[Directions]
Your answer should consist of the lines in the listing that hold "laminavimui".

[Data shown]

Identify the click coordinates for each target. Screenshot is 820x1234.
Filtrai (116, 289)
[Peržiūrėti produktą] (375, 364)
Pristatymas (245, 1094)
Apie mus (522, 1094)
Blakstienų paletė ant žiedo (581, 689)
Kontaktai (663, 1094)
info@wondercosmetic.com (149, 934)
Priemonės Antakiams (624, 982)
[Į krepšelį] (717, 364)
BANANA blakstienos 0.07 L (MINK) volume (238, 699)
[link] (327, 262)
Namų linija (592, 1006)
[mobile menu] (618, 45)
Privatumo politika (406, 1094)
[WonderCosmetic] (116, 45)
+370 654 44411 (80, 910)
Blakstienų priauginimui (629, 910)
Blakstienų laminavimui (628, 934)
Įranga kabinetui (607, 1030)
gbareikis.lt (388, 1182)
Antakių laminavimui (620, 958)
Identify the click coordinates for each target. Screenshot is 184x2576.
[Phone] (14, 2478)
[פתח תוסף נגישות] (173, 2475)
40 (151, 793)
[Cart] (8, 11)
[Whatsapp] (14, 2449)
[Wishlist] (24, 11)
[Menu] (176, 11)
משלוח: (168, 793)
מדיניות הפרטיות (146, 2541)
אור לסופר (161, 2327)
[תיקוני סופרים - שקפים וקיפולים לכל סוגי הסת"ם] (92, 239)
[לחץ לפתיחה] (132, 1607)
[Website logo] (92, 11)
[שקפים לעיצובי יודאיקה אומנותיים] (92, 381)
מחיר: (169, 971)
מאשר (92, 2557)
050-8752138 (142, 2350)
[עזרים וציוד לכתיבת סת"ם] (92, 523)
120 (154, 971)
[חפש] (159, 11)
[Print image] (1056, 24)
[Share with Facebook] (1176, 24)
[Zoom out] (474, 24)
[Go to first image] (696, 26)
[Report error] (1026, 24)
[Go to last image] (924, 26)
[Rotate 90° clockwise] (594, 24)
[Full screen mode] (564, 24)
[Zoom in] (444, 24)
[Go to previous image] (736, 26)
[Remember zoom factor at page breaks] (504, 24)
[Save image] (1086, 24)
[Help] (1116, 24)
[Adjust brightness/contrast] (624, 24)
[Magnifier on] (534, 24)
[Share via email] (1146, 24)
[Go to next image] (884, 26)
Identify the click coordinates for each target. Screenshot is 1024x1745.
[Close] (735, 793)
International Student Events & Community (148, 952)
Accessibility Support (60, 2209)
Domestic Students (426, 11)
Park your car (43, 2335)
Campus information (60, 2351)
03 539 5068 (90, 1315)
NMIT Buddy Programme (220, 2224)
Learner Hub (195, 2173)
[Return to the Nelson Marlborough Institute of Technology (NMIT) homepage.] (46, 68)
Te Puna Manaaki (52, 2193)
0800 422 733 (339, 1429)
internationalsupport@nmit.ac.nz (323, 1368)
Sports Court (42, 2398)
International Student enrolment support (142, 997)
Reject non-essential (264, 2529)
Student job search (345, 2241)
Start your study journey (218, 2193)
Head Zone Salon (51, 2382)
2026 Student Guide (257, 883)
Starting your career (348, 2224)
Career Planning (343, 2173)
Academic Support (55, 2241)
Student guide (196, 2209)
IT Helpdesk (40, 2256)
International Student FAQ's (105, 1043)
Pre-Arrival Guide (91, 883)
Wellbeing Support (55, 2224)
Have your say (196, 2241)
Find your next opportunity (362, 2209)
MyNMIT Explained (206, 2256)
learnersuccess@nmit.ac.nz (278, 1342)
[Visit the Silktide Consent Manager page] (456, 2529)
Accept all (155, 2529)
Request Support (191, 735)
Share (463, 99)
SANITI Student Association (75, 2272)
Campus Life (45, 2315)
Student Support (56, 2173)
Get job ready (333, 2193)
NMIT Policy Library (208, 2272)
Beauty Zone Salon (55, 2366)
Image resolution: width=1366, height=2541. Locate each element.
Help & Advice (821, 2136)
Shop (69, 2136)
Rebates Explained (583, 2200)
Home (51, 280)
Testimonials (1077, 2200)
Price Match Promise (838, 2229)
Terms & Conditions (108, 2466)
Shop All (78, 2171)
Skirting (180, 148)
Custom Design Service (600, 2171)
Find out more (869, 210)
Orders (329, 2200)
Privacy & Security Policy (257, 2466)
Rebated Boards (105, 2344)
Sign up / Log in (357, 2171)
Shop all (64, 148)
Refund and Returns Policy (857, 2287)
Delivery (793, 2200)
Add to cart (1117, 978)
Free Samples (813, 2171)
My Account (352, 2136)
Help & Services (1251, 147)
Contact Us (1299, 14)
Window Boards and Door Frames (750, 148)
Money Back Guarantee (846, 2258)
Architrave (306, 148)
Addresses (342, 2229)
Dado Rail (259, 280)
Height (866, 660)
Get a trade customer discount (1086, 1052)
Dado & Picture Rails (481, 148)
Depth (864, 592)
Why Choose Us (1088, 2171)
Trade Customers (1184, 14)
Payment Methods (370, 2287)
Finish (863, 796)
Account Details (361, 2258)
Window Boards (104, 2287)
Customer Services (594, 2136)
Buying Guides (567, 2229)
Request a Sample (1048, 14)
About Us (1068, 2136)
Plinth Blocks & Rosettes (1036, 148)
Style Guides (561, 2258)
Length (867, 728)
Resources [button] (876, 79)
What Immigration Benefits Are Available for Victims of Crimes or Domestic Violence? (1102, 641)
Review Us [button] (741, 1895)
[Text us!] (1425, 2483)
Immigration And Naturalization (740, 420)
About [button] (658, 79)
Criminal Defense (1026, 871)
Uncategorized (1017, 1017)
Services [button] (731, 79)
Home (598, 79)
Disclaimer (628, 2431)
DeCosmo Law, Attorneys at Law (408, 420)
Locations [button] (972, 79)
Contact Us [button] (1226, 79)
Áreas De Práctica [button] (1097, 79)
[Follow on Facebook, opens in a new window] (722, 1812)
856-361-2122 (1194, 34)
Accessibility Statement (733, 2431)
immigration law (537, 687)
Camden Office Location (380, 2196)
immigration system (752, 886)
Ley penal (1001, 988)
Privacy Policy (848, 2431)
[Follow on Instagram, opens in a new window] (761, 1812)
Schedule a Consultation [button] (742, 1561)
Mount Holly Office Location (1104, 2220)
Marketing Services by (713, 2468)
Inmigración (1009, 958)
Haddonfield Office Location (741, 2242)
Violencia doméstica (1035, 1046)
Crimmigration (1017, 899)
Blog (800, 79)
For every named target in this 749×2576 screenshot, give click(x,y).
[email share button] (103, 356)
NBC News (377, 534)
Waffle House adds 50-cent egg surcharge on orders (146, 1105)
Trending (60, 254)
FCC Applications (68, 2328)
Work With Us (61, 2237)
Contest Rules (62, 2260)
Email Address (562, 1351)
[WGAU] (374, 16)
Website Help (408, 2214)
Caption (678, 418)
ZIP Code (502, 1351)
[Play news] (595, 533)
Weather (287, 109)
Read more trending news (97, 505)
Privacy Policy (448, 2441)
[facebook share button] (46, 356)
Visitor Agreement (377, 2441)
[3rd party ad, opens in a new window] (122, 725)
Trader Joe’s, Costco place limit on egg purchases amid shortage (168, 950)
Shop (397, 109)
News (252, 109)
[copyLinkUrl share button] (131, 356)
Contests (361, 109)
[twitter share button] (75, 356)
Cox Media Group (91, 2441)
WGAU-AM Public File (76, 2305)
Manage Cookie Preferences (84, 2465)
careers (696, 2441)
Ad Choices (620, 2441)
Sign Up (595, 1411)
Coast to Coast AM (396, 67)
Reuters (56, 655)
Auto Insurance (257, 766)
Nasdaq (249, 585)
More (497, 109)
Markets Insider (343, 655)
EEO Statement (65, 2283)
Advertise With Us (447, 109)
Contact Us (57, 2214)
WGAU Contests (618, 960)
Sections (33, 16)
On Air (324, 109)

[/Data shown]

[Answer to the problem]
Blakstienų laminavimui (628, 934)
Antakių laminavimui (620, 958)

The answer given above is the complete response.